[[ ENTRIES SUPPLIED, beginning ]]

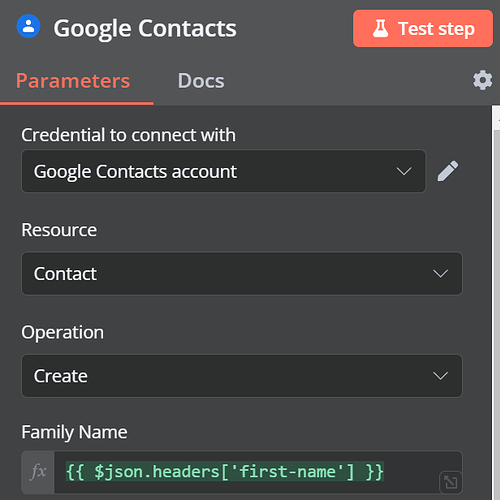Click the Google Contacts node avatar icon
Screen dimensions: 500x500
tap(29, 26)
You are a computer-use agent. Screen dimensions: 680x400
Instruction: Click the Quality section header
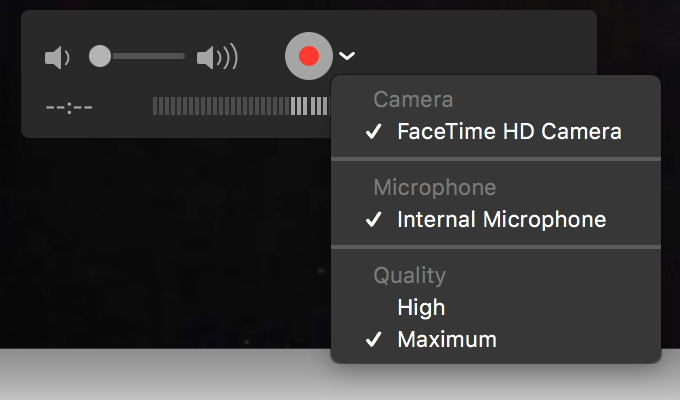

[[ ENTRIES SUPPLIED, end ]]
[[ ENTRIES SUPPLIED, beginning ]]

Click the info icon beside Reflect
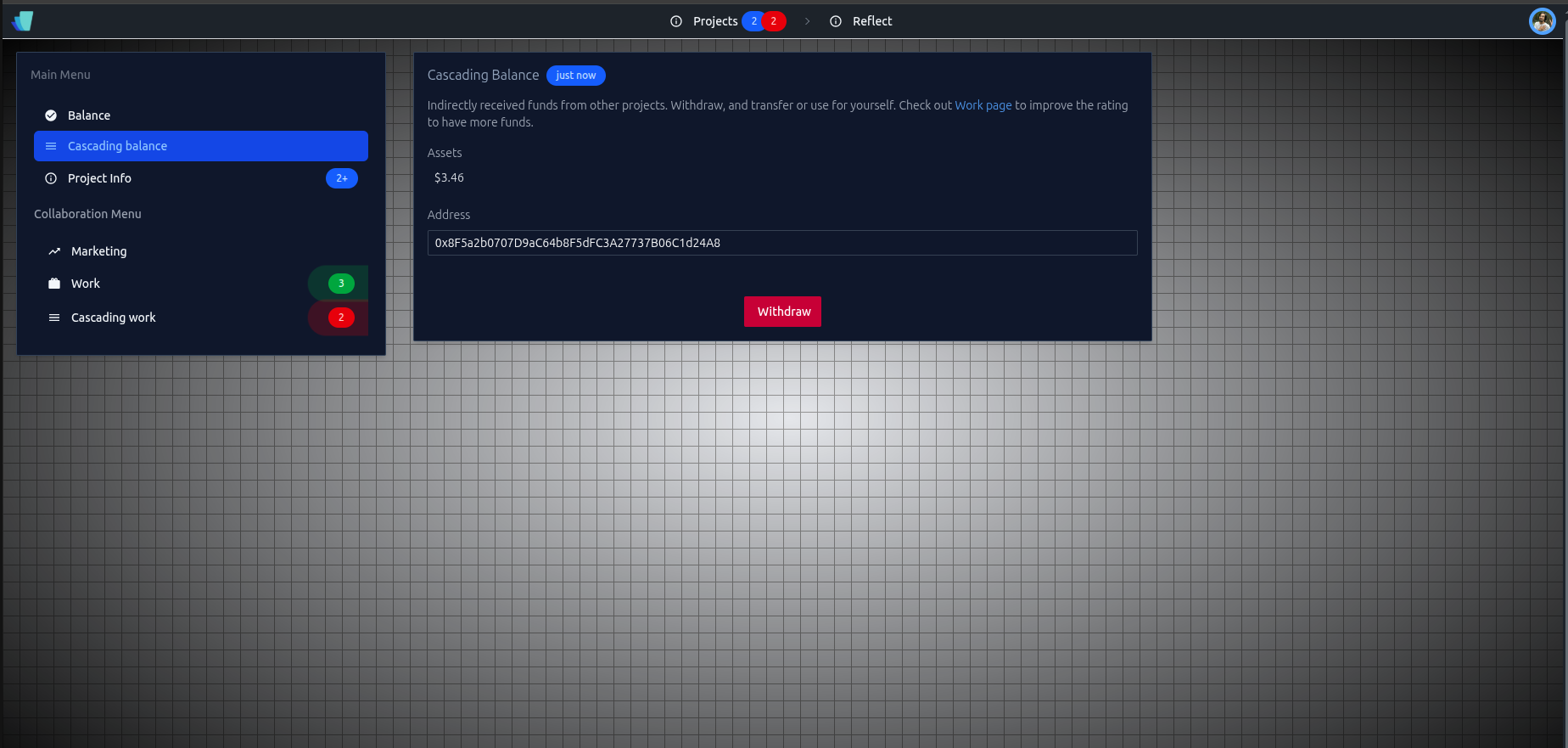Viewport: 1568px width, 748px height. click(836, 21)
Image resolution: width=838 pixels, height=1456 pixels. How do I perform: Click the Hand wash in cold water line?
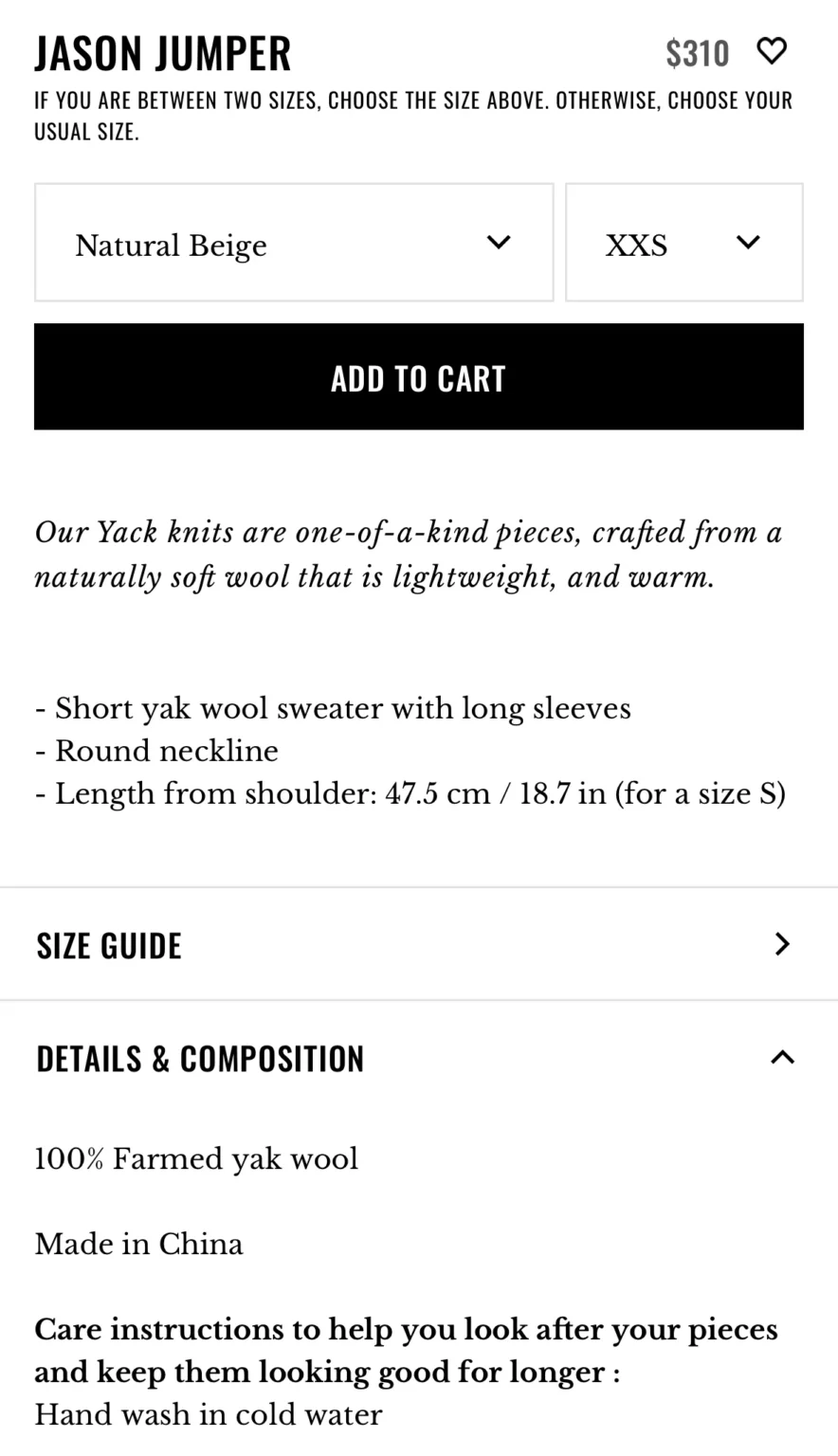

[[ ENTRIES SUPPLIED, end ]]
[[ ENTRIES SUPPLIED, beginning ]]

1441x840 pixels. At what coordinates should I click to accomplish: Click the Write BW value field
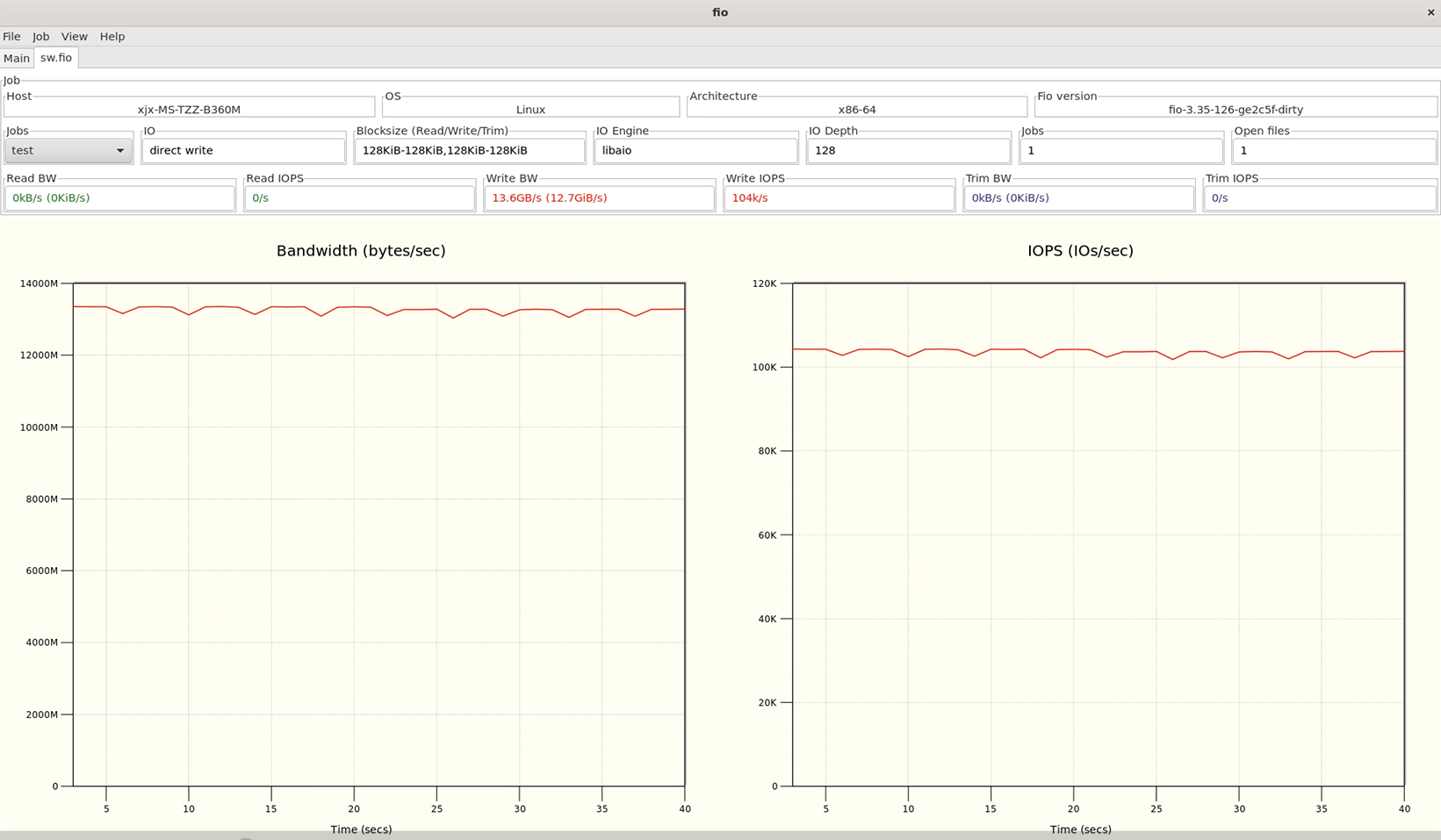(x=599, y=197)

[[ ENTRIES SUPPLIED, end ]]

= EXERCISE BRIEF =
Of the entries above, repeat exactly the lines between the line with "You are a computer-use" and the line with "Instruction: Click the Quality section header", inclusive, and no others.

= ANSWER FOR THIS EXERCISE =
You are a computer-use agent. Screen dimensions: 680x400
Instruction: Click the Quality section header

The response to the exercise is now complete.